Il y a quinze jours, le président Kazutoshi Watanabe, N.3 d'Index Holdings, propriétaire du GF38, s'était fendu d'un communiqué sur le site internet du club pour soutenir Pierre Wantiez, directeur général délégué et Hidetaka Ubagaï, le manageur général japonais, présent en permanence à Grenoble "estimant que c'était "à la direction sur place à Grenoble de prendre les décisions qui s'imposent".

De ce fait, l'éventuelle arrivée du Français Philippe Troussier, comme entraîneur, actuellement en poste au Japon, n'apparaît pas du tout d'actualité.

PAULO DUARTE (LE MANS)
Au Mans, le président Henri Legarda a réaffirmé cette semaine sa totale confiance en Paulo Duarte, le technicien portugais qu'il est allé chercher au Burkina Faso alors que la saison passée, trois solutions internes avaient été explorées (Bertucci, Jeandupeux, Cormier). Duarte semble être sorti renforcé de la 2e mi-temps produite à Nice, à 10 contre 11, même si une nouvelle défaite est venue sanctionner le MUC.

"On a eu des réunions dans la semaine pour réfléchir, notamment avec les joueurs cadre pour avoir leur avis sur la situation, a expliqué à l'AFP M. Legarda. Les joueurs ont plaisir à jouer avec leur coach, ils jouent aussi pour lui. Pour moi, Duarte a parfaitement confirmé ce que j'attendais de lui. On l'a pris pour avoir des méthodes différentes de ce qu'on avait pu avoir les années précédentes. Et j'ai le sentiment que son message passe auprès des joueurs."

"Je n'ai pas fixé d'objectif pour les prochains matches, j'ai simplement dit que ce serait bien d'arriver à avoir quelques victoires. Si l'on avait 20 points à la mi-Championnat je serai un président heureux compte-tenu du début", explique-t-il.

M. Legarda se dit également persuadé que son coach ne démissionnera pas, tordant le coup à de mauvaises interprétations des propos de Duarte ("Je sors si c'est nécessaire, il n'y a pas de problème") après la défaite à Nice: "C'est un batailleur", assure-t-il.

JEAN-GUY WALLEMME (LENS)
Lens a stoppé l'hémorragie de défaites avec le nul contre Lorient (1-1). Cependant l'avenir de Jean-Guy Wallemme s'inscrit toujours en pointillé même si le club, à la recherche d'argent, n'a semble-t-il pas les moyens de bouleverser son encadrement technique.

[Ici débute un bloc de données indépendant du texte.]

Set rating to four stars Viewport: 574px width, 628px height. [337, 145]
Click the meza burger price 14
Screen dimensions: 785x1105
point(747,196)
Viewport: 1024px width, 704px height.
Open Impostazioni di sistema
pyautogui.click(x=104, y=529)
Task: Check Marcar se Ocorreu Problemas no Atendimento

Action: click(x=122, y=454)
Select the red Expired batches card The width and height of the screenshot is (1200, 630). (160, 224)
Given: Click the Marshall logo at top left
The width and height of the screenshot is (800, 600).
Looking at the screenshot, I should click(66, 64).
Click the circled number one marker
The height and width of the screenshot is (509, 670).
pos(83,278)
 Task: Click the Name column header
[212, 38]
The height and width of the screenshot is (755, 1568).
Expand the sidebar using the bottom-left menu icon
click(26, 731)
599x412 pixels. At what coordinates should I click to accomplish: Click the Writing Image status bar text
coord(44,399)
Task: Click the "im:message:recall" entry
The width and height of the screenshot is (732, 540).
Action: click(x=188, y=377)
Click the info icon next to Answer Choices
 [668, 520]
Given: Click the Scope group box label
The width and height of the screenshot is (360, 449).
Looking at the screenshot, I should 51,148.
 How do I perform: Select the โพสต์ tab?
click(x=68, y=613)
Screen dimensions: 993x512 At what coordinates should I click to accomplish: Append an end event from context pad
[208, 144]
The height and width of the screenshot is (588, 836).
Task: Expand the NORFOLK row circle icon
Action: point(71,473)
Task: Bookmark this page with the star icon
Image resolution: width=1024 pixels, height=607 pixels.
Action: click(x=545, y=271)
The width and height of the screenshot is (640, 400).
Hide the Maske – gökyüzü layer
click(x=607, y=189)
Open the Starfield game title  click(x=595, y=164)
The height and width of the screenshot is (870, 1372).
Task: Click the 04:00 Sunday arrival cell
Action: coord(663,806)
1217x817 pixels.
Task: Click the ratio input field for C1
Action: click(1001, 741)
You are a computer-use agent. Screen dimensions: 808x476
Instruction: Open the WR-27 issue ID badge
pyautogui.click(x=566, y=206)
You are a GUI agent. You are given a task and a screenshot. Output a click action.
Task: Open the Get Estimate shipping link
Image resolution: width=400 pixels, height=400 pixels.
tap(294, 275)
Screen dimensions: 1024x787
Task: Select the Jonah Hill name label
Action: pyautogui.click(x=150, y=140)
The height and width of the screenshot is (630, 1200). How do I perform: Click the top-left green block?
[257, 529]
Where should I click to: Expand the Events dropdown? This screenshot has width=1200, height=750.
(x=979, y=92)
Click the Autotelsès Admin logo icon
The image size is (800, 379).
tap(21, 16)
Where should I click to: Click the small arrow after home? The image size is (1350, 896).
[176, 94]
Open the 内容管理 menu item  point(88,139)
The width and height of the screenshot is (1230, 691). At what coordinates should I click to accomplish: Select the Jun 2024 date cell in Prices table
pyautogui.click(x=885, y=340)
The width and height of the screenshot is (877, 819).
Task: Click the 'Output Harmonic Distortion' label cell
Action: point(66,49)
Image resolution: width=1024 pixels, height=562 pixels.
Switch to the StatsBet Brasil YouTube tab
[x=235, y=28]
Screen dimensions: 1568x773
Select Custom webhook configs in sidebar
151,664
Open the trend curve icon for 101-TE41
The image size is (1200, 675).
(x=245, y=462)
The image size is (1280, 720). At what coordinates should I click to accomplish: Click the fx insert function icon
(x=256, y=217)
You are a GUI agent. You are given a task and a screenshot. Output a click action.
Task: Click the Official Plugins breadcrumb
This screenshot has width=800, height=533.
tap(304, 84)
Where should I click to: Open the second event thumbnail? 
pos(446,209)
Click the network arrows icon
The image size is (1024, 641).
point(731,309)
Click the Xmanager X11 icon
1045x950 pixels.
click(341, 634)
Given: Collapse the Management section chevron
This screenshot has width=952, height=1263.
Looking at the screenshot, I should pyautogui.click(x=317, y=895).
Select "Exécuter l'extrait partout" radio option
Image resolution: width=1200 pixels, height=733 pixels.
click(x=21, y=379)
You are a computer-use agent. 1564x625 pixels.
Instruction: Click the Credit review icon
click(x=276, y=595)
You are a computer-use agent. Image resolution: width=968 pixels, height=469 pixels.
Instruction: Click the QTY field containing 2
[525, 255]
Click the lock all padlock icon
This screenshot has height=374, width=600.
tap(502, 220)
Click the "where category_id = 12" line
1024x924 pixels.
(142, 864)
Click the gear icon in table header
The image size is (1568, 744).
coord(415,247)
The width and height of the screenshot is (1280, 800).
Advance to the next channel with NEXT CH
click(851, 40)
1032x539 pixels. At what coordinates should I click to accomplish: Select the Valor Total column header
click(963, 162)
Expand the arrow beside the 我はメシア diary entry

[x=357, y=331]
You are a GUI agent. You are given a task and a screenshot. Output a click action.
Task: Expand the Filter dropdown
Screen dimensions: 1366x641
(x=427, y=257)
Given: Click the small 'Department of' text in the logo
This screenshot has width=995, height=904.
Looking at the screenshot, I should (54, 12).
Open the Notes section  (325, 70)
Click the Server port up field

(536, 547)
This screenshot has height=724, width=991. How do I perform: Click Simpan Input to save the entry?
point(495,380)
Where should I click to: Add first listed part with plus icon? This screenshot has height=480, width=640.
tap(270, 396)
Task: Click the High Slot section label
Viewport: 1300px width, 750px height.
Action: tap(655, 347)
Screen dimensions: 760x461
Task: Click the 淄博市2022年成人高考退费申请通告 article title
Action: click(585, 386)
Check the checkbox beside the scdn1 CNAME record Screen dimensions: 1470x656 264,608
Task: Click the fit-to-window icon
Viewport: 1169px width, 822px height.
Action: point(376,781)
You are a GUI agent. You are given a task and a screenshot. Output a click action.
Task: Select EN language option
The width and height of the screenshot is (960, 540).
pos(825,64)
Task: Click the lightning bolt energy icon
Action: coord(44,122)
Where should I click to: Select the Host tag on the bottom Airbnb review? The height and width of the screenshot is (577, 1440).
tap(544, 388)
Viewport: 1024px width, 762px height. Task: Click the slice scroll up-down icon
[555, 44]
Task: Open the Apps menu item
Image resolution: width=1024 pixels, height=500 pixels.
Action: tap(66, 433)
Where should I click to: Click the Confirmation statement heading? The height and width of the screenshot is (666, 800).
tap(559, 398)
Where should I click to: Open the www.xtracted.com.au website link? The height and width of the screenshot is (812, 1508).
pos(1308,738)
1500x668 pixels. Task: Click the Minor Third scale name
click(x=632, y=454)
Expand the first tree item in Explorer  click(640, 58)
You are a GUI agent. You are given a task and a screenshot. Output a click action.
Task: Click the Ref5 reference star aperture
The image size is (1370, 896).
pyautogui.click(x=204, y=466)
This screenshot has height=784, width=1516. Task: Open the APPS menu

Interrogé sur son futur, Wallemme, qui a toujours refusé de s'appesantir sur son cas tout en rappelant qu'un entraîneur qui ne remporte pas de match est toujours menacé, a esquivé une nouvelle fois. Il a constaté que les Sang et Or n'avaient "pris qu'un point".

Il n'est en tout cas pas question pour le technicien de changer d'option tactique. Même si Eduardo a souligné vouloir faire ce qu'on lui demande mais admis récemment se sentir bien seul devant. Il préférerait s'installer derrière un vrai buteur.

Seulement pour Wallemme, il n'est pas question d'accepter la réclamation du Brésilien qui nécessiterait probablement un passage en 4-4-2. La raison: les équipes de jeunes à Lens, dont s'occupe le directeur sportif Daniel Leclercq, évoluent en 4-3-3.